Import-PSSession $CloudSession –Prefix “365”
First off, we declare a variable to store the location on the Internet where we’re sending all of these cmdlets -- think of it like a Web service. Then, we set up a variable to securely hold our username and password. The Get-Credential cmdlet pops up a window where you can enter credentials, and the variable will hold those credentials as secure strings. The third variable starts a new PowerShell remoting session using the specific remoting language necessary to connect up to Office 365 or Exchange Online (this works for both offerings). Finally, the Import-PSSession merges that session with your current console, letting you work directly within it.
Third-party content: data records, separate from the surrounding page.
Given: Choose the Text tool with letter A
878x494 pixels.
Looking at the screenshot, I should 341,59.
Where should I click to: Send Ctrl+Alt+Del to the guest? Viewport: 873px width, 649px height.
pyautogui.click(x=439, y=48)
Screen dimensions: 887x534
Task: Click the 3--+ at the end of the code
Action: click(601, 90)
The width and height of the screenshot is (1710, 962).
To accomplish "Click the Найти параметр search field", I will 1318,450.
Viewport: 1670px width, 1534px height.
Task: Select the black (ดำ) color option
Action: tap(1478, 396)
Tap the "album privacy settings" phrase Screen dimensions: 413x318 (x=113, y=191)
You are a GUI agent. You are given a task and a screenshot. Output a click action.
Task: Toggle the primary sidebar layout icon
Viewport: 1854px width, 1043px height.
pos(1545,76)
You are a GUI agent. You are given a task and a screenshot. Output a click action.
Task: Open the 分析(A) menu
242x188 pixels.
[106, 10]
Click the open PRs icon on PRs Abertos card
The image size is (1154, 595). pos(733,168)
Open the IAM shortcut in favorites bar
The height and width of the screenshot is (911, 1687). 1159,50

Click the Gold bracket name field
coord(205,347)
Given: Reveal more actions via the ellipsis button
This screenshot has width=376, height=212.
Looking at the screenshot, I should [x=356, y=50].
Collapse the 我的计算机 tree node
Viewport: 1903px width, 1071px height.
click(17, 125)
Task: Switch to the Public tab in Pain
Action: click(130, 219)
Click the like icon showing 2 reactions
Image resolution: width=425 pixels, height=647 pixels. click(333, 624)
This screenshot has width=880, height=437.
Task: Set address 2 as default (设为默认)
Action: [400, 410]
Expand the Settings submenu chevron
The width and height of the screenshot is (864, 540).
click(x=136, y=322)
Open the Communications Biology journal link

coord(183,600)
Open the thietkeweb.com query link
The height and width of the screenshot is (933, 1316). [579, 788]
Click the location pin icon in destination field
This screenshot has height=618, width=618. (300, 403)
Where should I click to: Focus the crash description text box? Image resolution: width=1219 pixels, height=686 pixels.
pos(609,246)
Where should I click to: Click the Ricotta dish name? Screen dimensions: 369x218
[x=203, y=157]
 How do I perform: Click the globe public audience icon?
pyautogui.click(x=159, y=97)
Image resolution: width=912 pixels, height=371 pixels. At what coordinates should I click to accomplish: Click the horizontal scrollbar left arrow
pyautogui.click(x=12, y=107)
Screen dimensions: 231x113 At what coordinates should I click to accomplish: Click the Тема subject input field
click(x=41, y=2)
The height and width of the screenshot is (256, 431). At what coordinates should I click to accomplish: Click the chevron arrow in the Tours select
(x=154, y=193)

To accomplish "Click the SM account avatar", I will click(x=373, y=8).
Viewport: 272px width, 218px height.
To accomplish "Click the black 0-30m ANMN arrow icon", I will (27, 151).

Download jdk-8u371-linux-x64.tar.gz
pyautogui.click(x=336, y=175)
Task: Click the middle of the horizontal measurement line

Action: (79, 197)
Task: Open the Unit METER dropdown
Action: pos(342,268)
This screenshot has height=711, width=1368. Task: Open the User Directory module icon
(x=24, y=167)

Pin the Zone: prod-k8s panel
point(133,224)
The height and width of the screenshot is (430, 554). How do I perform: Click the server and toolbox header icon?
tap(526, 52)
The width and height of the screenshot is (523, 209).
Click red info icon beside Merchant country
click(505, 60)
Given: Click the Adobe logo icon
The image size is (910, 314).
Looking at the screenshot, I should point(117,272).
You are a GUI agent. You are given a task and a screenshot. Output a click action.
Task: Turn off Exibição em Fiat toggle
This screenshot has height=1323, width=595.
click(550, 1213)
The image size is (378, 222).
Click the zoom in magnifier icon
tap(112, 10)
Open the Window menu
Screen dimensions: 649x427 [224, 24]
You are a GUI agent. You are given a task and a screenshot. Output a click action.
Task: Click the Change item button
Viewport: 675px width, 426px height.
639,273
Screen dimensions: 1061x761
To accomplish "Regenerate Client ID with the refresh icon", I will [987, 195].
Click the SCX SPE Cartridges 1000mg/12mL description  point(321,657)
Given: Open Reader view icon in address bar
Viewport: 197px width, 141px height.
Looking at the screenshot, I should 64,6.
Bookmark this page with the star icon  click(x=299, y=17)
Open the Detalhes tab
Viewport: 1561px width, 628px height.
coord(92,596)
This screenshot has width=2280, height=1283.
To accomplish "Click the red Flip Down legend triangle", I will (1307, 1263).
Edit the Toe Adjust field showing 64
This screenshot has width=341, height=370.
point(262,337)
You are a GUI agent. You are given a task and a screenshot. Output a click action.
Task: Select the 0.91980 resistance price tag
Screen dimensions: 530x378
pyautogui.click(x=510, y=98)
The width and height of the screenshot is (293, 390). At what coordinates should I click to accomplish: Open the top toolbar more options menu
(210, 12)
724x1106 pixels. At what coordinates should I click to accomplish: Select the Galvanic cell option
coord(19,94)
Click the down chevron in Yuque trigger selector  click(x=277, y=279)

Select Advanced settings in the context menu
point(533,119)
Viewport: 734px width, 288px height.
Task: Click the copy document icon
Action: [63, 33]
This particular script is specific to hybrid deployments because sometimes namespaces for cmdlets collide. PowerShell does not always know immediately how to sort out -- say, if you ran New-Mailbox -- whether you wanted to create that new mailbox on your local deployment or up in the cloud.
To fix this, this script loads the Office 365 namespace of cmdlets with the prefix 365. So all Exchange cmdlets that should run in the cloud should use the 365 prefix, a la New-365Mailbox or Get-365DistributionGroup. All Exchange cmdlets that should run on your local deployment should be left as they are by default. This makes it very easy to distinguish one from the other.
If you want to run this script in a purely cloud environment, however, you can just remove the prefix “365” from the last line of the script and everything will return to its default.
Remember, to save this as a script, just put the cmdlets above into a text file and then save the file with an extension of .PS1. Then, from the PowerShell console window, type in .\script.ps1 (that’s period, backslash, name of file) to run the script.